Nessuna
radioattività nelle basi che, negli anni, hanno ospitato i militari
italiani in Bosnia. È quanto emerge da un primo monitoraggio compiuto
ieri a Sarajevo da esperti arrivati da Roma. Si tratta di controlli finalizzati
ad «accertare i rischi di inquinamento ambientale connessi con l’utilizzazione
di munizionamento all’uranio impoverito»; controlli - rende noto
un comunicato del contingente italiano inquadrato nella Sfor, la Forza
di stabilizzazione Nato in Bosnia - «che hanno dato nella totalità
dei casi esiti negativi». I rilevamenti sono stati eseguiti dal contrammiraglio
Francesco Andreuccetti, direttore del Cisam, il Centro studi per le applicazioni
militari, e dal professor Vittorio Sabbatini, capo dell’Ufficio nucleare
dello stesso centro, nonché membro della commissione nominata dal
ministro della Difesa, Sergio Mattarella.
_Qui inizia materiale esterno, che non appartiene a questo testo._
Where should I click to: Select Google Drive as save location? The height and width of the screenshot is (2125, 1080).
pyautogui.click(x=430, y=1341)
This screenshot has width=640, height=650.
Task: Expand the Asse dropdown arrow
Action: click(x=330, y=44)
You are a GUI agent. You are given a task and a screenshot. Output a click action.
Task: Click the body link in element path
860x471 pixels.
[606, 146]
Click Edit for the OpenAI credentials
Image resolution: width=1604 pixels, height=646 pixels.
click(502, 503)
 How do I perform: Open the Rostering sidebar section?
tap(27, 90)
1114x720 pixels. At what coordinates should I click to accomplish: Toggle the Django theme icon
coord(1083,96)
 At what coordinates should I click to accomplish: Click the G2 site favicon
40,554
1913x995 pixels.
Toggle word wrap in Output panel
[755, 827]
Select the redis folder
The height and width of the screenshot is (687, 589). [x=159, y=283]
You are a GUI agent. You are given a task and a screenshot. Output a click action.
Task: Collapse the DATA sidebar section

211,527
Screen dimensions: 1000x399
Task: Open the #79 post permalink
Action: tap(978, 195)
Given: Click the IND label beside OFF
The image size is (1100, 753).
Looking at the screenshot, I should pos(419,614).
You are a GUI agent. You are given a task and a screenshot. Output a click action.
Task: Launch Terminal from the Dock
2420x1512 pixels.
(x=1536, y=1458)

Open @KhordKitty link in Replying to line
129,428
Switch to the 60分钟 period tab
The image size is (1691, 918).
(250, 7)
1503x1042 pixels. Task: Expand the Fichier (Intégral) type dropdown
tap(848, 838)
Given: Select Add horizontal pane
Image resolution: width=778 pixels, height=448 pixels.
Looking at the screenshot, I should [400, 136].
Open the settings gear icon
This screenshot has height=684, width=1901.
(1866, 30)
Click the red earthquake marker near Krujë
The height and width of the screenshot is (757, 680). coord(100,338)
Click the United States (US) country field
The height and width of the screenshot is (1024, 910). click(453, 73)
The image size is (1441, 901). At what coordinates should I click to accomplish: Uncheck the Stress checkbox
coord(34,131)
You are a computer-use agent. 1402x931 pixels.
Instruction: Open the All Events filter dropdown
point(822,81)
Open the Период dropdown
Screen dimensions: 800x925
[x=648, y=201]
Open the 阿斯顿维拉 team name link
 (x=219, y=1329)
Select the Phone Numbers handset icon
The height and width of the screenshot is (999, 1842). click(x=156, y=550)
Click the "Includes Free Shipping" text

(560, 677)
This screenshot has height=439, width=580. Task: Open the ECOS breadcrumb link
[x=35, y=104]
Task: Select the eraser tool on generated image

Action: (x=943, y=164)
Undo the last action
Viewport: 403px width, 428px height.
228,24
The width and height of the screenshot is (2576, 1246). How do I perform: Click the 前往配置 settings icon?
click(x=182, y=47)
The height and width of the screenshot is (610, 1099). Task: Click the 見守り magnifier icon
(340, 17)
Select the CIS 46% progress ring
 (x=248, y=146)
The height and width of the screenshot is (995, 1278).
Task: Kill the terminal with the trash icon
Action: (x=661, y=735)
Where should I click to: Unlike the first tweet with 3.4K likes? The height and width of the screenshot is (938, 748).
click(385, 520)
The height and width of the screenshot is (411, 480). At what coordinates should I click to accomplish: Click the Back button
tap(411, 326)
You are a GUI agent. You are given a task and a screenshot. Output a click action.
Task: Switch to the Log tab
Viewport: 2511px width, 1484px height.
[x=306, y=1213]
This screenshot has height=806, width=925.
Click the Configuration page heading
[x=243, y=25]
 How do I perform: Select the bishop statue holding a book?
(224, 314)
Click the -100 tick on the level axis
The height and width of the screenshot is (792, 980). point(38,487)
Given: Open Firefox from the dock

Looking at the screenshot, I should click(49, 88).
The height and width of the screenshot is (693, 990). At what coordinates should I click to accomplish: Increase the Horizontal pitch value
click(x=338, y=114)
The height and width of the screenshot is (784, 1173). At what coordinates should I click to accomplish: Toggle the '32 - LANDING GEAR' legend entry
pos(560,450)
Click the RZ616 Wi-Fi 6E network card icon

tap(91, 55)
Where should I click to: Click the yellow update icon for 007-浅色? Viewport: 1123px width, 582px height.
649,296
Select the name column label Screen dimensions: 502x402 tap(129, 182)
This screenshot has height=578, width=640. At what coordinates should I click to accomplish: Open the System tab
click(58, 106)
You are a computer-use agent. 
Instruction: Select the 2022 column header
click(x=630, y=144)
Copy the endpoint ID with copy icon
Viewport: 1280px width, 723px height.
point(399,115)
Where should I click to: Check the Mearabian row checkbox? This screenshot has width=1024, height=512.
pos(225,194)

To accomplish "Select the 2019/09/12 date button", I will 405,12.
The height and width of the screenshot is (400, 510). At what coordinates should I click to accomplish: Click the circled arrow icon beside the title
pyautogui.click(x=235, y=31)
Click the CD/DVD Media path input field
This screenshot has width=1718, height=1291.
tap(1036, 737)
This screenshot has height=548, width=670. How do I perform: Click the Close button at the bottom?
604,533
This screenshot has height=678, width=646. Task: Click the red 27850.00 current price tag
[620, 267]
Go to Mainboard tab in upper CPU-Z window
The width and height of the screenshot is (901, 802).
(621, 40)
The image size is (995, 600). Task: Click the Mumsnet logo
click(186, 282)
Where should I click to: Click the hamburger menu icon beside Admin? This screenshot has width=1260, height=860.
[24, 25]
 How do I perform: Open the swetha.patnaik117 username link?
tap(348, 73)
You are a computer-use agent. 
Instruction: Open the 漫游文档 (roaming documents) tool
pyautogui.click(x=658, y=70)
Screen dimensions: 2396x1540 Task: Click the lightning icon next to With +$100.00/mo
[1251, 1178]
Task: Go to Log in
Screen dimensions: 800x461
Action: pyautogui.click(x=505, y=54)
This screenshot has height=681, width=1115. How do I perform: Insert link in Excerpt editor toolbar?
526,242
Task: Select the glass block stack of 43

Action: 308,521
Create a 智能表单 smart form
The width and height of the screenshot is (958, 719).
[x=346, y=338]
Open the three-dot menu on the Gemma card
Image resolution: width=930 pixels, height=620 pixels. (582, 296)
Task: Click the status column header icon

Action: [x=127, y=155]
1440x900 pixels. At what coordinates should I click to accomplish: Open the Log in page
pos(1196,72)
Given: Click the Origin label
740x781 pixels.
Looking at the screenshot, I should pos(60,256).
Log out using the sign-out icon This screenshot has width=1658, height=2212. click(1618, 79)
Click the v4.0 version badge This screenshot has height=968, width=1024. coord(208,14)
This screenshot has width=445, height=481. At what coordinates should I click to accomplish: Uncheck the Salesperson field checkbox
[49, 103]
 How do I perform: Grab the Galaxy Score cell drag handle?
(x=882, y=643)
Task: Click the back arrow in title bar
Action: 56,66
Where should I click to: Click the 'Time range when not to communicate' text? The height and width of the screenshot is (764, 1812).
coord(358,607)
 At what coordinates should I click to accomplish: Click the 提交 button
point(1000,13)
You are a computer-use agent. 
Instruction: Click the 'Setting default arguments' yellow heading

I due esperti sono stati coadiuvati
dal nucleo Nbc (Nucleare biologico chimico) del contingente italiano in
Bosnia. Gli accertamenti, come detto, non hanno rilevato alcuna radioattività
nelle basi che hanno ospitato e ospitano i militari italiani dall’inizio
della missione. I controlli, in particolare, hanno interessato le due caserme
Tito, dove sono attualmente stanziati gli oltre mille uomini della brigata
Julia; la base di Zetra, quella di Vogosca, l’aerocampo di Rajlovac. Accertamenti
negativi anche a Butmir, dove hanno sede i carabinieri della polizia internazionale.